The cypher query is used in one query and contains nodes and relationships creation between the nodes (Airport, City, Flight and Plane). But when running the code, it takes forever even with USING PERIODIC COMMIT.
I am not sure if the cypher query I've written is optimized, and might be the source of the slowness. For 10 000 rows, it took me around 10 minutes to build the graph... Can anyone help me please ? Here is the code :
def importFromCSVtoNeo(graph):
query = '''
USING PERIODIC COMMIT 1000
LOAD CSV WITH HEADERS FROM "file:///flights.csv" AS row FIELDTERMINATOR '\t'
WITH row
MERGE (c_departure:City {cityName: row.cityName_departure})
MERGE (a_departure:Airport {airportName: row.airportName_departure})
MERGE (f_segment1:Flight {airline: row.airline1})
ON CREATE SET f_segment1.class = row.class1,
f_segment1.outboundclassgroup = row.outboundclassgroup1
MERGE (a_departure)-[:IN]->(c_departure)
MERGE (c_departure)-[:HAS]->(a_departure)
MERGE (f_segment1)-[:FROM {departAt: row.outbounddeparttime}]->(a_departure)
MERGE (c_transfer:City {cityName: row.transferCityName})
MERGE (a_transfer:Airport {airportName: row.airportName_transfer})
MERGE (f_segment1)-[:TO_TRANSFER {transferArriveAt: row.transferArriveAt}]->(a_transfer)
MERGE (a_transfer)-[:IN]->(c_transfer)
MERGE (c_transfer)-[:HAS]->(a_transfer)
MERGE (c_arrival:City {cityName: row.cityName_arrival})
MERGE (a_arrival:Airport {airportName: row.airportName_arrival})
MERGE (f_segment2:Flight {airline: row.airline2})
ON CREATE SET f_segment2.class = row.class2,
f_segment2.outboundclassgroup = row.outboundclassgroup2
MERGE (f_segment2)-[:TO {arrivalAt: row.outboundarrivaltime}]->(a_arrival)
MERGE (f_segment2)-[:FROM_TRANSFER {transferDepartAt: row.transferDepartAt}]->(a_transfer)
MERGE (a_arrival)-[:IN]->(c_arrival)
MERGE (c_arrival)-[:HAS]->(a_arrival)
MERGE (p:Plane {saleprice: row.saleprice})

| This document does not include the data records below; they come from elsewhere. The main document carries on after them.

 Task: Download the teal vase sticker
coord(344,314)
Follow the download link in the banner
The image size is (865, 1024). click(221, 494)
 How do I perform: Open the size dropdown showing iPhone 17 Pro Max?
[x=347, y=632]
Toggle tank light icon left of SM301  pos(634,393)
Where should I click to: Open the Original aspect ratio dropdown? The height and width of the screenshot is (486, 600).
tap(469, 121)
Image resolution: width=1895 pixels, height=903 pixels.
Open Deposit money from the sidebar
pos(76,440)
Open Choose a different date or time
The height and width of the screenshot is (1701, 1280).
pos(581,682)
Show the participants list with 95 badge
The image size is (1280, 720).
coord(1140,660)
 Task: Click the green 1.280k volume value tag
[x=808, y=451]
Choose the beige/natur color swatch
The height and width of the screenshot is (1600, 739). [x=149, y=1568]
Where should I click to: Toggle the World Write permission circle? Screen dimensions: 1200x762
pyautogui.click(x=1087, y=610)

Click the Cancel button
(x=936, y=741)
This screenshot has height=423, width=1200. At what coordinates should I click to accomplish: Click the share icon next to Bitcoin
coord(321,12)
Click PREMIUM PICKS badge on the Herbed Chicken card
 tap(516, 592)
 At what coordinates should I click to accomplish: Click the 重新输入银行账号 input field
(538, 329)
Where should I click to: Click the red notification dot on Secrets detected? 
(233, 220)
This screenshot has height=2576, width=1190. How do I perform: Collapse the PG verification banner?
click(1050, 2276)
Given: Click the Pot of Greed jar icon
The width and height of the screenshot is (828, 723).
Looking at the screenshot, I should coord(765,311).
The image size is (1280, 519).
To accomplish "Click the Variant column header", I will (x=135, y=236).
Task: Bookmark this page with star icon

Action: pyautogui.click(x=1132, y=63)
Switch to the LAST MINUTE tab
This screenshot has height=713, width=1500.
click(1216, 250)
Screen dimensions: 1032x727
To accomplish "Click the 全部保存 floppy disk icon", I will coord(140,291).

ON CREATE SET p.depart = row.cityName_departure,
p.destination = row.cityName_arrival,
p.salechannel = row.salechannel,
p.planeDuration = row.planeDuration
MERGE (p)-[:HAS_FLIGHTS]->(f_segment1)
MERGE (f_segment1)-[:WAIT_FOR {waitingTime: row.waitingTime}]->(f_segment2)
'''
graph.run(query)
if __name__ == '__main__':
graph = Graph()
importFromCSVtoNeo(graph)
I've also tried to do it in a batch mode but the performance doesn't get better... I'll appreciated any comments or suggestion. Thanks !!
Upvotes: 0
Views: 742
Reputation: 21542
I would use indices on nodes properties before launching the script, in order to let neo4j using them for fast look-up when using MERGE (since it has to MATCH nodes row by row). For instance, for the first node property I would use:
CREATE INDEX ON :City(cityname)
and so on. You can create them directly within py2neo into single run statements.
Upvotes: 1